___ Data for this exercise ___
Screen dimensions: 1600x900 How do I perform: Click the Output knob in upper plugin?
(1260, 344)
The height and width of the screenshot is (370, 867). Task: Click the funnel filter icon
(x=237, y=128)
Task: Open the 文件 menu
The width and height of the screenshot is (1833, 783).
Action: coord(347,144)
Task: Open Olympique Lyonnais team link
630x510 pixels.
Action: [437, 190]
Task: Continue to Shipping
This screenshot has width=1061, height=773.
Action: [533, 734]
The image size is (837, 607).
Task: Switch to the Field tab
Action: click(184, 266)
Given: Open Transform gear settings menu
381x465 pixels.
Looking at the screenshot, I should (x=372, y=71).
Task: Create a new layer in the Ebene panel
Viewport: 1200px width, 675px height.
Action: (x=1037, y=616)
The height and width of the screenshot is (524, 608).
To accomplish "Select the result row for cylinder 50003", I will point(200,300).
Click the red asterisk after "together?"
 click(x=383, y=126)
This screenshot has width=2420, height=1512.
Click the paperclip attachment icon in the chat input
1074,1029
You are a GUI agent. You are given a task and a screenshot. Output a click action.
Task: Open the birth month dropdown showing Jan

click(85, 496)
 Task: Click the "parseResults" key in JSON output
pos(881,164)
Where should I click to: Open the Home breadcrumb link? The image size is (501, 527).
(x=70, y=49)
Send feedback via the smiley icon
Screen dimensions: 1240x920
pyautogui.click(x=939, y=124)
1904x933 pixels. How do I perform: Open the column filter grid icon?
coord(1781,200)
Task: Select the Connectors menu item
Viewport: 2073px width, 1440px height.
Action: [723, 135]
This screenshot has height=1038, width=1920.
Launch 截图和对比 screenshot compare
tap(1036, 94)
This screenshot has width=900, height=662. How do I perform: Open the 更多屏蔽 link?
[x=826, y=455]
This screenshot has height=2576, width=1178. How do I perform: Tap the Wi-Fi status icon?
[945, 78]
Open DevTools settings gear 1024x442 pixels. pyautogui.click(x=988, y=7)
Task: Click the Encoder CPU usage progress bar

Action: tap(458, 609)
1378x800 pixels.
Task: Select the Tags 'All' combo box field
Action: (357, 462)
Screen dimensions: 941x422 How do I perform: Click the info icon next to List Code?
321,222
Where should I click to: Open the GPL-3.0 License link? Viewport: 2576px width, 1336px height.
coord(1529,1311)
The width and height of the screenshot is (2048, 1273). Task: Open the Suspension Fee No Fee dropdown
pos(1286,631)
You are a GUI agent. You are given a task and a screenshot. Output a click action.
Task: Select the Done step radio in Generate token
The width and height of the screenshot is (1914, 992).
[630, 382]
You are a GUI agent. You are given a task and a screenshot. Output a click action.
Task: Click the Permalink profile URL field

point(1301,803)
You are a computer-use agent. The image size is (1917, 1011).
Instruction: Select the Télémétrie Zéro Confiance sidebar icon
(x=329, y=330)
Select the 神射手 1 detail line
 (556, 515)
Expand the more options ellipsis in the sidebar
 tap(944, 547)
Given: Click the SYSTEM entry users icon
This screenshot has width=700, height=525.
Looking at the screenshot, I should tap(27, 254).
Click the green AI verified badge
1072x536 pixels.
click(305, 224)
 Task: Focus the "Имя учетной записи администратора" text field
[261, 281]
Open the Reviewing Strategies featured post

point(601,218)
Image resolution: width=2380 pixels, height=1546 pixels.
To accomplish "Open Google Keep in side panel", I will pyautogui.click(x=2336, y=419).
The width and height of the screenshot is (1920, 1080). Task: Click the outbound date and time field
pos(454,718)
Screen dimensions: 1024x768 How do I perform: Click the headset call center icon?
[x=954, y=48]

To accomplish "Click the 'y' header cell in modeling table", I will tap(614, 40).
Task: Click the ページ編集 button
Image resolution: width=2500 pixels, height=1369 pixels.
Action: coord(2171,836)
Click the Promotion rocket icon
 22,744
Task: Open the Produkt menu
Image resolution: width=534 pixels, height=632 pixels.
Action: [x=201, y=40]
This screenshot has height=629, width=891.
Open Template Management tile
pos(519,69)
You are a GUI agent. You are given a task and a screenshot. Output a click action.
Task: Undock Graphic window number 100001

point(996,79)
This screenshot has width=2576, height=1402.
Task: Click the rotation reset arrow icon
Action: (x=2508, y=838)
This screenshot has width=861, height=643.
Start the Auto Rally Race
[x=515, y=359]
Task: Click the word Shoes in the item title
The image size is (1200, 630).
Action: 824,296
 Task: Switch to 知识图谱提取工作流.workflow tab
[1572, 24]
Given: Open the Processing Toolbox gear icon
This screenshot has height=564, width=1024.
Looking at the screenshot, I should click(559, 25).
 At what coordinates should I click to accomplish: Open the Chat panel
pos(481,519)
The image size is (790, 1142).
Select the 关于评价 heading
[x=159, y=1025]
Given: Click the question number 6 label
___
Task brief:
Print all of the items above again, word for word and unchanged.

Solution to this exercise:
Screen dimensions: 1600x900 How do I perform: Click the Output knob in upper plugin?
(1260, 344)
The height and width of the screenshot is (370, 867). Task: Click the funnel filter icon
(x=237, y=128)
Task: Open the 文件 menu
The width and height of the screenshot is (1833, 783).
Action: coord(347,144)
Task: Open Olympique Lyonnais team link
630x510 pixels.
Action: [437, 190]
Task: Continue to Shipping
This screenshot has width=1061, height=773.
Action: [533, 734]
The image size is (837, 607).
Task: Switch to the Field tab
Action: click(184, 266)
Given: Open Transform gear settings menu
381x465 pixels.
Looking at the screenshot, I should (x=372, y=71).
Task: Create a new layer in the Ebene panel
Viewport: 1200px width, 675px height.
Action: (x=1037, y=616)
The height and width of the screenshot is (524, 608).
To accomplish "Select the result row for cylinder 50003", I will point(200,300).
Click the red asterisk after "together?"
 click(x=383, y=126)
This screenshot has width=2420, height=1512.
Click the paperclip attachment icon in the chat input
1074,1029
You are a GUI agent. You are given a task and a screenshot. Output a click action.
Task: Open the birth month dropdown showing Jan

click(85, 496)
 Task: Click the "parseResults" key in JSON output
pos(881,164)
Where should I click to: Open the Home breadcrumb link? The image size is (501, 527).
(x=70, y=49)
Send feedback via the smiley icon
Screen dimensions: 1240x920
pyautogui.click(x=939, y=124)
1904x933 pixels. How do I perform: Open the column filter grid icon?
coord(1781,200)
Task: Select the Connectors menu item
Viewport: 2073px width, 1440px height.
Action: [723, 135]
This screenshot has height=1038, width=1920.
Launch 截图和对比 screenshot compare
tap(1036, 94)
This screenshot has width=900, height=662. How do I perform: Open the 更多屏蔽 link?
[x=826, y=455]
This screenshot has height=2576, width=1178. How do I perform: Tap the Wi-Fi status icon?
[945, 78]
Open DevTools settings gear 1024x442 pixels. pyautogui.click(x=988, y=7)
Task: Click the Encoder CPU usage progress bar

Action: tap(458, 609)
1378x800 pixels.
Task: Select the Tags 'All' combo box field
Action: (357, 462)
Screen dimensions: 941x422 How do I perform: Click the info icon next to List Code?
321,222
Where should I click to: Open the GPL-3.0 License link? Viewport: 2576px width, 1336px height.
coord(1529,1311)
The width and height of the screenshot is (2048, 1273). Task: Open the Suspension Fee No Fee dropdown
pos(1286,631)
You are a GUI agent. You are given a task and a screenshot. Output a click action.
Task: Select the Done step radio in Generate token
The width and height of the screenshot is (1914, 992).
[630, 382]
You are a GUI agent. You are given a task and a screenshot. Output a click action.
Task: Click the Permalink profile URL field

point(1301,803)
You are a computer-use agent. The image size is (1917, 1011).
Instruction: Select the Télémétrie Zéro Confiance sidebar icon
(x=329, y=330)
Select the 神射手 1 detail line
 (556, 515)
Expand the more options ellipsis in the sidebar
 tap(944, 547)
Given: Click the SYSTEM entry users icon
This screenshot has width=700, height=525.
Looking at the screenshot, I should tap(27, 254).
Click the green AI verified badge
1072x536 pixels.
click(305, 224)
 Task: Focus the "Имя учетной записи администратора" text field
[261, 281]
Open the Reviewing Strategies featured post

point(601,218)
Image resolution: width=2380 pixels, height=1546 pixels.
To accomplish "Open Google Keep in side panel", I will pyautogui.click(x=2336, y=419).
The width and height of the screenshot is (1920, 1080). Task: Click the outbound date and time field
pos(454,718)
Screen dimensions: 1024x768 How do I perform: Click the headset call center icon?
[x=954, y=48]

To accomplish "Click the 'y' header cell in modeling table", I will tap(614, 40).
Task: Click the ページ編集 button
Image resolution: width=2500 pixels, height=1369 pixels.
Action: coord(2171,836)
Click the Promotion rocket icon
 22,744
Task: Open the Produkt menu
Image resolution: width=534 pixels, height=632 pixels.
Action: [x=201, y=40]
This screenshot has height=629, width=891.
Open Template Management tile
pos(519,69)
You are a GUI agent. You are given a task and a screenshot. Output a click action.
Task: Undock Graphic window number 100001

point(996,79)
This screenshot has width=2576, height=1402.
Task: Click the rotation reset arrow icon
Action: (x=2508, y=838)
This screenshot has width=861, height=643.
Start the Auto Rally Race
[x=515, y=359]
Task: Click the word Shoes in the item title
The image size is (1200, 630).
Action: 824,296
 Task: Switch to 知识图谱提取工作流.workflow tab
[1572, 24]
Given: Open the Processing Toolbox gear icon
This screenshot has height=564, width=1024.
Looking at the screenshot, I should click(559, 25).
 At what coordinates should I click to accomplish: Open the Chat panel
pos(481,519)
The image size is (790, 1142).
Select the 关于评价 heading
[x=159, y=1025]
Given: Click the question number 6 label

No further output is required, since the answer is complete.